■ Short task A ■
Copy the listing exactly, from its start through the line that contains "Action: click(146, 752)", with both ends included.

--- START Extract to read ---

The Cainites or Cainians (, Kainoi, and , Kaianoi) were a Gnostic and antinomian sect known to venerate Cain as the first victim of the Demiurge, the deity of the Old Testament, who was identified by many groups of Gnostics as evil. The sect was relatively small. They were mentioned by Tertullian and Irenaeus as existing in the eastern Roman Empire during the 2nd century. One of their purported religious texts was the Gospel of Judas.

History
The oldest source is to be found in Irenaeus, Against Heresies. i. 31.

Cain and Abel

Ireneaus states that the Cainites regarded Cain as derived from the highest God, not the Creator God worshipped by Jews and other Christians. According to Irenaeus, they claimed fellowship with Esau, Korah, the men of Sodom, and all such people, and regarded themselves as persecuted by the Creator. But they escaped injury from him, because they were protected by the goddess Sophia.

Epiphanius of Salamis (Haer. 38), who appears to have some source of information independent of Irenaeus, gives a much longer account. He describes Abel as being derived from the weaker principle.

Redemption

Like other Gnostics, the Cainites distinguished between the Creator and the Supreme God. They identified the Creator with the God of the Jews, viewing him and those he favored with hostility and believing that the purpose of redemption  was the dissolution of his work. They claimed kinship with those to whom he showed antagonism in the Old Testament but believed he was the weaker power and could do them no permanent harm, since they enjoyed the protection of Sophia.

They may have shared with other heretical Christians a belief in the division of humanity into two classes: the spiritual and the material. Material people belonged to the realm of the Creator and derived their being from him but were doomed to destruction. Spiritual people were imprisoned in bodies of flesh but derived their essential being from the highest Power. They were opposed by the Creator and his minions but were destined to triumph over them as Cain did over Abel.

Judas

They regarded Judas the traitor as having full cognizance of the truth. He therefore, rather than the other disciples, was able to accomplish the mystery of the betrayal, and so bring about the dissolution of all things both celestial and terrestrial. The Cainites possessed a work entitled The Gospel of Judas, and Irenaeus says that he had himself collected writings of theirs, where they advocated that the work of Hystera should be dissolved. By Hystera they meant the Maker of Heaven and Earth.

--- END Extract to read ---
--- START Data excerpts ---

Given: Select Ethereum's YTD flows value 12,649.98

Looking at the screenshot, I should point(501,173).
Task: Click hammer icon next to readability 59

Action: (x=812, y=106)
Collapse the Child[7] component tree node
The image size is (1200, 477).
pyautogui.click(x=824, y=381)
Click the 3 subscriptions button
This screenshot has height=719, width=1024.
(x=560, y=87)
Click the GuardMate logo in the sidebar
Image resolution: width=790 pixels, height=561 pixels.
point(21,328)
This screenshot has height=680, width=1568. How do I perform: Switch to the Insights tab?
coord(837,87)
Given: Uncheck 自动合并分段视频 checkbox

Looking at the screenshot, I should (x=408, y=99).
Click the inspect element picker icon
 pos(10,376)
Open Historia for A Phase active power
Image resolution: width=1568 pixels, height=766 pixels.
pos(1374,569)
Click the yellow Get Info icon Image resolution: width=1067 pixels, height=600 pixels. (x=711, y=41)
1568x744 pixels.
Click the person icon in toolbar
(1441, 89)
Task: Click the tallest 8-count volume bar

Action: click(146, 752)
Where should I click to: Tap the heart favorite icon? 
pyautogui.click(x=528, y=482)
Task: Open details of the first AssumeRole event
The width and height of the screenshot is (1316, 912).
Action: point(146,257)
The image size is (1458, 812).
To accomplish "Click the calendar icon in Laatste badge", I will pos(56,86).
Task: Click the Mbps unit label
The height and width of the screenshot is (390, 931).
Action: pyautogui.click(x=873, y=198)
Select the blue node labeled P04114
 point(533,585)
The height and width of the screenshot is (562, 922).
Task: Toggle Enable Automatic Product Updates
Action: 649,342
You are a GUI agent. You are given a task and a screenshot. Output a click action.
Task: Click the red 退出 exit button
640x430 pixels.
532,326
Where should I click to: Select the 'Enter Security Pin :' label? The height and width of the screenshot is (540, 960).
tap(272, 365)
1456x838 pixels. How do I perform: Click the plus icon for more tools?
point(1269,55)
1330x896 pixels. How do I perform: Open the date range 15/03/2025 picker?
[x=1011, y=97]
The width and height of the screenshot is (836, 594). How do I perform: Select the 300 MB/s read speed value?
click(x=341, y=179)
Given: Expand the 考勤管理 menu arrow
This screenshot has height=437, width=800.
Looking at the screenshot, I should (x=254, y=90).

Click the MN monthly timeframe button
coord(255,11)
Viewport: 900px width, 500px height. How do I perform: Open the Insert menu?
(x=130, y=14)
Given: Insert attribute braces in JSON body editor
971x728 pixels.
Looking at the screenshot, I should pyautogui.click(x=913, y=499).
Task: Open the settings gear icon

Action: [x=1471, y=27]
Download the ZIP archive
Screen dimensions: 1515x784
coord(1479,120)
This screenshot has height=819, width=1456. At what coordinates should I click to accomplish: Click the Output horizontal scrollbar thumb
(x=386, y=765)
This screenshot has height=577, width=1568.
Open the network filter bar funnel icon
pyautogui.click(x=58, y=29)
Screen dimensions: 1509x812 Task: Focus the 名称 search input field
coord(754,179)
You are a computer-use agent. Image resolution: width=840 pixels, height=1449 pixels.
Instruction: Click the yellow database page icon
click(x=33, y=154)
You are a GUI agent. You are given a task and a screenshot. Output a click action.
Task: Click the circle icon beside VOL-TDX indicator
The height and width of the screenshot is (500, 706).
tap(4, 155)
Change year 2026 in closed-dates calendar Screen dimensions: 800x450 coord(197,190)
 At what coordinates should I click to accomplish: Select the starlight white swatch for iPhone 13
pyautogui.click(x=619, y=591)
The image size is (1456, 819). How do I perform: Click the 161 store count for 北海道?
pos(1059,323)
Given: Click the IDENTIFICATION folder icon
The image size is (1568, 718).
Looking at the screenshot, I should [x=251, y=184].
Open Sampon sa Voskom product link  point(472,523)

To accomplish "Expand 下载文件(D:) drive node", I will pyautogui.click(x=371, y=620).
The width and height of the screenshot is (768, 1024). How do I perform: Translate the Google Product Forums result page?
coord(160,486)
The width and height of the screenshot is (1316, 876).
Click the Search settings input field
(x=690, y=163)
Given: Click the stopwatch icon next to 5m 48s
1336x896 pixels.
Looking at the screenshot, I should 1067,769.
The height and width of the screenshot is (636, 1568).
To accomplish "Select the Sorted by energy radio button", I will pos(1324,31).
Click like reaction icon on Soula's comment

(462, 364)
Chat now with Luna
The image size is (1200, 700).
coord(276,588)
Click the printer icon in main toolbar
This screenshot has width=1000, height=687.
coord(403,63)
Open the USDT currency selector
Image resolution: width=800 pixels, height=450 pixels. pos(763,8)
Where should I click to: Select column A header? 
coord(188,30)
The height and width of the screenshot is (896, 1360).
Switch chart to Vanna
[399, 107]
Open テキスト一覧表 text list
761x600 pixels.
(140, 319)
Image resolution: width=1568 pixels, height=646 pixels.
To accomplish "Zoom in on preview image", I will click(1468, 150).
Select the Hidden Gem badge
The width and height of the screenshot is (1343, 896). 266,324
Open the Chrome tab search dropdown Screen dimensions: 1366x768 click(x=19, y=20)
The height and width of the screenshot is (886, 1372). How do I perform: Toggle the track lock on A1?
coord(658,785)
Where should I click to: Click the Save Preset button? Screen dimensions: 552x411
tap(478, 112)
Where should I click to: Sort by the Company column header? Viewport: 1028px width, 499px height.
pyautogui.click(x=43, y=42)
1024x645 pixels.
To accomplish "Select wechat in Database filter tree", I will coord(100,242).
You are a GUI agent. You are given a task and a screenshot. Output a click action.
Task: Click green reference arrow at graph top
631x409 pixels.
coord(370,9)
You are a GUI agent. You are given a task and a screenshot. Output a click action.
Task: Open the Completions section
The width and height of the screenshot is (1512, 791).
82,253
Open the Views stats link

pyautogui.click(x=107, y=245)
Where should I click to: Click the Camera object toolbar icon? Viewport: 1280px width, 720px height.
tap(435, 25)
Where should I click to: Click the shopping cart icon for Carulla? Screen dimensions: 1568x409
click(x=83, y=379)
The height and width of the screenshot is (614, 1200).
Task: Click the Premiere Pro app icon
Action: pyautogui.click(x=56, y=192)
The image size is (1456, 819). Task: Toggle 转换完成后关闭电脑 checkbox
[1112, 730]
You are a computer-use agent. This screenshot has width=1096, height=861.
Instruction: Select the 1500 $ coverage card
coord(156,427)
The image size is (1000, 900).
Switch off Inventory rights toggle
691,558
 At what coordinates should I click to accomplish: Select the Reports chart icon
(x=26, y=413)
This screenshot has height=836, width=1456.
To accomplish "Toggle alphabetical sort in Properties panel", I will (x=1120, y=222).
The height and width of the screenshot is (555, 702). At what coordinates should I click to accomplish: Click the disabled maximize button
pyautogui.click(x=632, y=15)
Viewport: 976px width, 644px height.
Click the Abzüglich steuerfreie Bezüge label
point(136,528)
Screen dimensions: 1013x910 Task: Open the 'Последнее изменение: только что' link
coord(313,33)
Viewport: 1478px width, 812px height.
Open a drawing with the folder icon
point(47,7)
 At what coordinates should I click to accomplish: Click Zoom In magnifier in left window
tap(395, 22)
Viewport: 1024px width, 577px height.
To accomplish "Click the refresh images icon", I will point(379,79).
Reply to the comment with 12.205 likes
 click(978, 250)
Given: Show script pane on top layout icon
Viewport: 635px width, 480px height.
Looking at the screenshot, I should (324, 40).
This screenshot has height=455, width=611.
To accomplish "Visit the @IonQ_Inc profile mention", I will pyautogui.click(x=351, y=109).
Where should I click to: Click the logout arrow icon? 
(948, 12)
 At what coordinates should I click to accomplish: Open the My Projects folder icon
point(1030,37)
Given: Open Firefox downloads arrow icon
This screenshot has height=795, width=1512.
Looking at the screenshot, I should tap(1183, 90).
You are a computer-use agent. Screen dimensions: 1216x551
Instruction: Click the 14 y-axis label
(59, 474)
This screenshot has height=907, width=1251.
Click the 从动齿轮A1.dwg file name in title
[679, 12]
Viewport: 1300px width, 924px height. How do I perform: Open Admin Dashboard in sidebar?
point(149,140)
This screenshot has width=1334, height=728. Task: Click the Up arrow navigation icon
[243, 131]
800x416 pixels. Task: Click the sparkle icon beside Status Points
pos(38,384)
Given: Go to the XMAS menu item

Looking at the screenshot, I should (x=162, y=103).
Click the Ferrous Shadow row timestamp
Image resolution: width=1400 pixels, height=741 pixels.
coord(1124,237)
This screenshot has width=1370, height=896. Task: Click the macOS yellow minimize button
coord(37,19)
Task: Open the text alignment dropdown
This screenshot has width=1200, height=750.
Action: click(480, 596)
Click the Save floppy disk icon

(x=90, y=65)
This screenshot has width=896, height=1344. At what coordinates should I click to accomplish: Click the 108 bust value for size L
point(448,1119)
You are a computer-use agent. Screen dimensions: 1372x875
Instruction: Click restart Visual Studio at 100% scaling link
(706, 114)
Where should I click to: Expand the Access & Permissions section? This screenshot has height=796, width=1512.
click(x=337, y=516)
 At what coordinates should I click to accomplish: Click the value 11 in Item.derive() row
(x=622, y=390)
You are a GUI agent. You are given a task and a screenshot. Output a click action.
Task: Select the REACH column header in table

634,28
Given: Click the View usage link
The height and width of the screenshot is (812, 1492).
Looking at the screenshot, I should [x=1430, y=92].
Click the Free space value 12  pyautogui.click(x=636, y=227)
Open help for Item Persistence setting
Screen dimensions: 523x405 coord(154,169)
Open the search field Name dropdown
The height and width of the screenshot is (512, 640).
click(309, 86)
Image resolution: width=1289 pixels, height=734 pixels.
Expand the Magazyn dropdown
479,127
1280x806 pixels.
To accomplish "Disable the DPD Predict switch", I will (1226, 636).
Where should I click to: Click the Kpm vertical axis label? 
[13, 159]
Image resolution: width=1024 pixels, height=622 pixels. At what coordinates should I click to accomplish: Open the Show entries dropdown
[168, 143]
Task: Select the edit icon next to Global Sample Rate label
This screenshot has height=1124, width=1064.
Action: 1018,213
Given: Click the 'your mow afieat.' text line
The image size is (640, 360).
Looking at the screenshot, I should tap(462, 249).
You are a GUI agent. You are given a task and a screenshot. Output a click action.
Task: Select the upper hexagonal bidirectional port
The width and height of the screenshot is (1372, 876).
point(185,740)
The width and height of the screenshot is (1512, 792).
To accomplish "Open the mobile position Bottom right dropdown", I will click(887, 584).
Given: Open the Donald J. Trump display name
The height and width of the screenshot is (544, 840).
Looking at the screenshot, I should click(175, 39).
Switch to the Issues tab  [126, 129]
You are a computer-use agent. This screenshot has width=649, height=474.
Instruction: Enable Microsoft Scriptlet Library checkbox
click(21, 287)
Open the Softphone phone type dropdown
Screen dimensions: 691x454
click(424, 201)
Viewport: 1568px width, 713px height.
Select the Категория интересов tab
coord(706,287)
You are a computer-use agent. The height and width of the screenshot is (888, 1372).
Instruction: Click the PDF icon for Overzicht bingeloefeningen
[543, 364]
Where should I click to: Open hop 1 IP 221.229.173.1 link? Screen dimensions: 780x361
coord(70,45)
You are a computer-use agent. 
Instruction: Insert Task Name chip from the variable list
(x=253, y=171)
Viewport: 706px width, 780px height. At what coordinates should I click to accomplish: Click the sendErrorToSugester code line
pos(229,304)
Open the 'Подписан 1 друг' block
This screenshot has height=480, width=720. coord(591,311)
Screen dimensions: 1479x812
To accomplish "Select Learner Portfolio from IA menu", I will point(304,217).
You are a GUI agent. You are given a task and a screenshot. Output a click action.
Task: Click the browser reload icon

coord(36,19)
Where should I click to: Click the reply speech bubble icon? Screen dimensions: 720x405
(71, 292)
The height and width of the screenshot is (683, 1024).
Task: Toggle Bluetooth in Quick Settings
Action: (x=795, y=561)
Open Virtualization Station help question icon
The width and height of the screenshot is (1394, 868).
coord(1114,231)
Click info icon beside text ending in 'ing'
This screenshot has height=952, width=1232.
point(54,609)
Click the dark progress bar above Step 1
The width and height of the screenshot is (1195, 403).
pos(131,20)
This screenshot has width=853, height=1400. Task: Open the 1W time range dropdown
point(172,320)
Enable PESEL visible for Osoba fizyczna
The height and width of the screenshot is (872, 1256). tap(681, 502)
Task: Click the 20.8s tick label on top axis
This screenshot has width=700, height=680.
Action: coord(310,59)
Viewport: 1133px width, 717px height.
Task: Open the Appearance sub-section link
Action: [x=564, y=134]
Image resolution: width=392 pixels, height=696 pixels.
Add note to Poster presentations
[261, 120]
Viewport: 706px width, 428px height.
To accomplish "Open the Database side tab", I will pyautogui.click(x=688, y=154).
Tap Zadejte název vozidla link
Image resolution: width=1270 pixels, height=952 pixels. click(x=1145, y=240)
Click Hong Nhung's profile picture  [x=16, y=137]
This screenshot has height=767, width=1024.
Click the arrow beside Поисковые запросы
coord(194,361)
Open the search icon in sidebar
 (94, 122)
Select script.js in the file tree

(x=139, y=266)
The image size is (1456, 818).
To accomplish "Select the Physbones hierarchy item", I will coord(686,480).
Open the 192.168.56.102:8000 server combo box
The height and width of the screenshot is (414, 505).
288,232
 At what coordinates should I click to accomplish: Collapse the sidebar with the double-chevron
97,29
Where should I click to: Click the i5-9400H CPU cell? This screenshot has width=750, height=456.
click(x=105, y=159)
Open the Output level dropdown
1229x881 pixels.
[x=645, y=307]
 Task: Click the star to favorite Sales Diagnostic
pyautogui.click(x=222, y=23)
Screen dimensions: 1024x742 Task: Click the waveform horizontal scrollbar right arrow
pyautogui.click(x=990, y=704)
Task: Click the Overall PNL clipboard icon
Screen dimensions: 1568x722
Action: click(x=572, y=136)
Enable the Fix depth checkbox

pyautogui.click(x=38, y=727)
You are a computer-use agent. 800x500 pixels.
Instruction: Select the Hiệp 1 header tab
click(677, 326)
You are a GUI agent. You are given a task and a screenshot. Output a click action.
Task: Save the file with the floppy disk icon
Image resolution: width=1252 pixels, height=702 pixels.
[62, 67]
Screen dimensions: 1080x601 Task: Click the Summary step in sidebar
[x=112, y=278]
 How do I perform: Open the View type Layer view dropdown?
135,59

--- END Data excerpts ---

■ Short task B ■
Summarize the article on the Cainites in two sentences.

■ Correct answer A ■
Given: Select Ethereum's YTD flows value 12,649.98

Looking at the screenshot, I should point(501,173).
Task: Click hammer icon next to readability 59

Action: (x=812, y=106)
Collapse the Child[7] component tree node
The image size is (1200, 477).
pyautogui.click(x=824, y=381)
Click the 3 subscriptions button
This screenshot has height=719, width=1024.
(x=560, y=87)
Click the GuardMate logo in the sidebar
Image resolution: width=790 pixels, height=561 pixels.
point(21,328)
This screenshot has height=680, width=1568. How do I perform: Switch to the Insights tab?
coord(837,87)
Given: Uncheck 自动合并分段视频 checkbox

Looking at the screenshot, I should (x=408, y=99).
Click the inspect element picker icon
 pos(10,376)
Open Historia for A Phase active power
Image resolution: width=1568 pixels, height=766 pixels.
pos(1374,569)
Click the yellow Get Info icon Image resolution: width=1067 pixels, height=600 pixels. (x=711, y=41)
1568x744 pixels.
Click the person icon in toolbar
(1441, 89)
Task: Click the tallest 8-count volume bar

Action: click(146, 752)

■ Correct answer B ■
The Cainites were a small Gnostic and antinomian sect in the 2nd-century eastern Roman Empire who venerated Cain as the first victim of the Demiurge, the Old Testament deity whom many Gnostics identified as evil and whom they distinguished from the Supreme God. Believing themselves protected by Sophia, they claimed kinship with those the Creator opposed, such as Esau, Korah and the men of Sodom, and they held that Judas, having full knowledge of the truth, carried out the betrayal to bring about the dissolution of all things.